Friday, May 18, 2007

National Geographic Takes On Jamestown



I'm trying to figure out National Geographic this month. I snapped this photo at the grocery store in the checkout line. The cover story is, "Jamestown: The Real Story: How settlers destroyed a native empire and changed the landscape from the ground up." Sounds perfect for the blame-America-first crowd.

But on their website, they show a different cover as "This month in National Geographic." This one has a small picture of a pig on it, and it says, "Creating America: 400 years ago, a pig, a worm, and a tobacco leaf changed our landscape from the ground up. It all started in Jamestown."

And when you click on the "Jamestown" link in the Features list, you get, "What would you take to the new world?" It's about some of the artifacts they've found.

The online version is so much more innocuous-sounding than the cover on the stands. I can't say if the contents are the same, because I'm darn-well not going to give them any money for making it appear that the settlers came here to destroy empires.

It reminds me of some of what I learned in San Antonio at the non-Alamo missions. There, the San Antonio area tribes were being marauded by out-of-state Comanches, so they put themselves under the protection of the Spaniards, even though that protection included hard labor.

How many empires had come and gone in Jamestown before the English got there? I can't say, but do the America-blamers know how long Powhatan's tribe had been there or whether that tribe had vanquished any others in the building of their empire? And how long might they have remained before another tribe conquered them? People who think that cultures and civilizations are static, just because we first saw them a certain way in a certain place are self-deluded.

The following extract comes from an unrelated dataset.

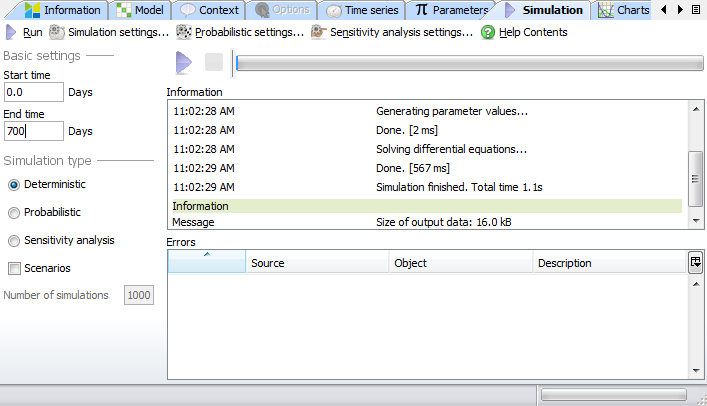Choose Sensitivity analysis radio option

click(x=14, y=241)
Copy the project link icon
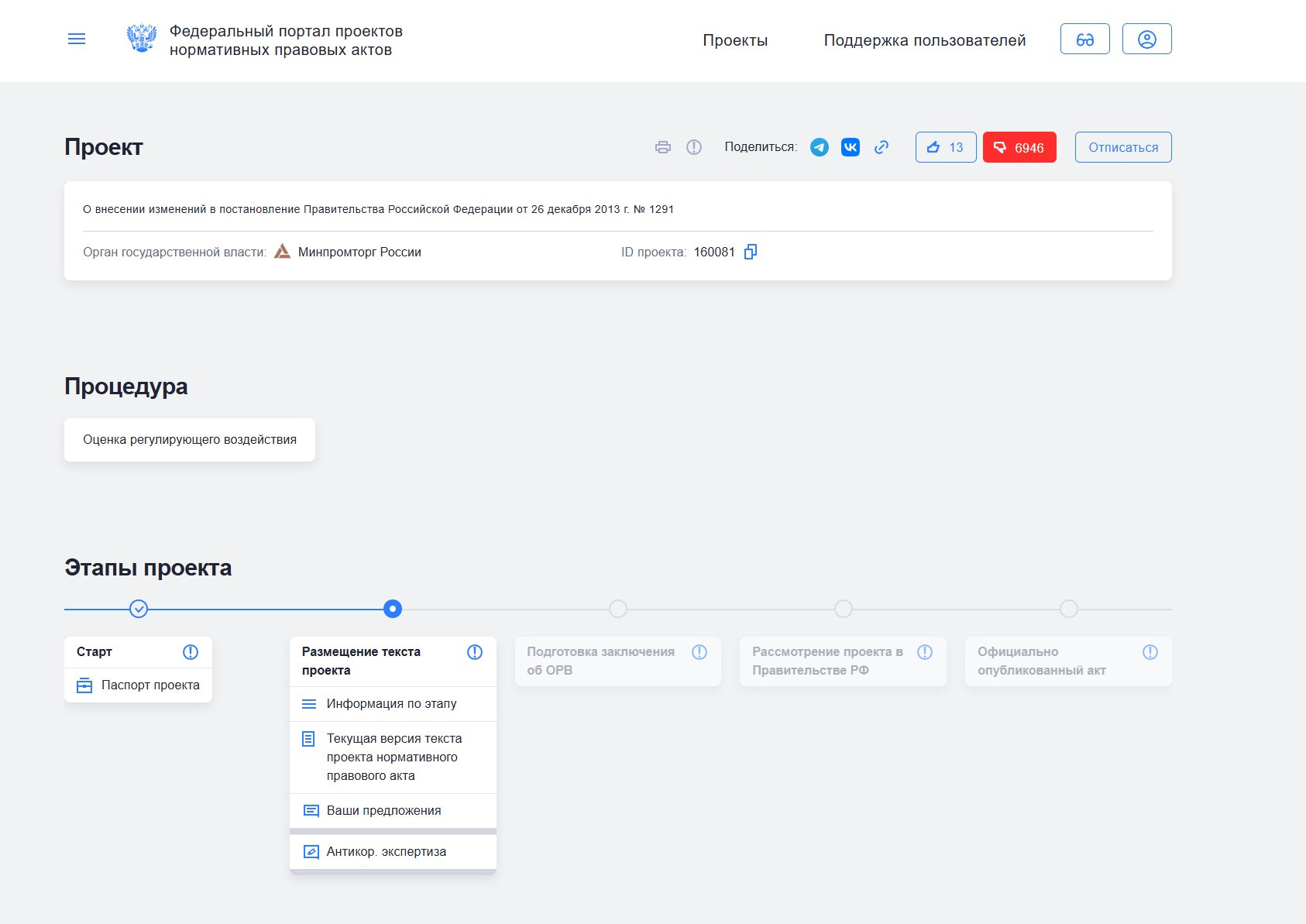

There's a sense among the America-hating groups that primitive cultures are morally pure, while white people are nothing but immoral destroyers of innocence, and I get tired of it. The fact that National Geographic seems to have jumped on this bandwagon--in print, at least--is disappointing, though hardly surprising.

Here are a couple commentaries from WorldNetDaily on the topic of Jamestown's 400th anniversary. This one is on the way the National Park Service is shaming America for having sprung from such a dreadful invasion. And this one has a similar theme, but looks more into the reasons behind the settlers' decision to come here.

I wish saner heads would prevail when it comes to the official version of American history, but I guess that's asking too much.

3 comments:

Malott said...

Some day, when the Congress makes Spanish the official language... We can talk about how the Mexicans charged in, overran us, and destroyed our white anglo culture.

Then we can be pure, too.

Anonymous said...

Perhaps you should try reading the article before criticizing it. Being critical of something before knowing the whole story is biased, uninformed, and irresponsible.

SkyePuppy said...

Anonymous,

Perhaps. But then, I didn't criticize the article. I criticized the cover headline for making it look like our forefathers came here to destroy people.

Perhaps you should try read my whole post before criticizing it.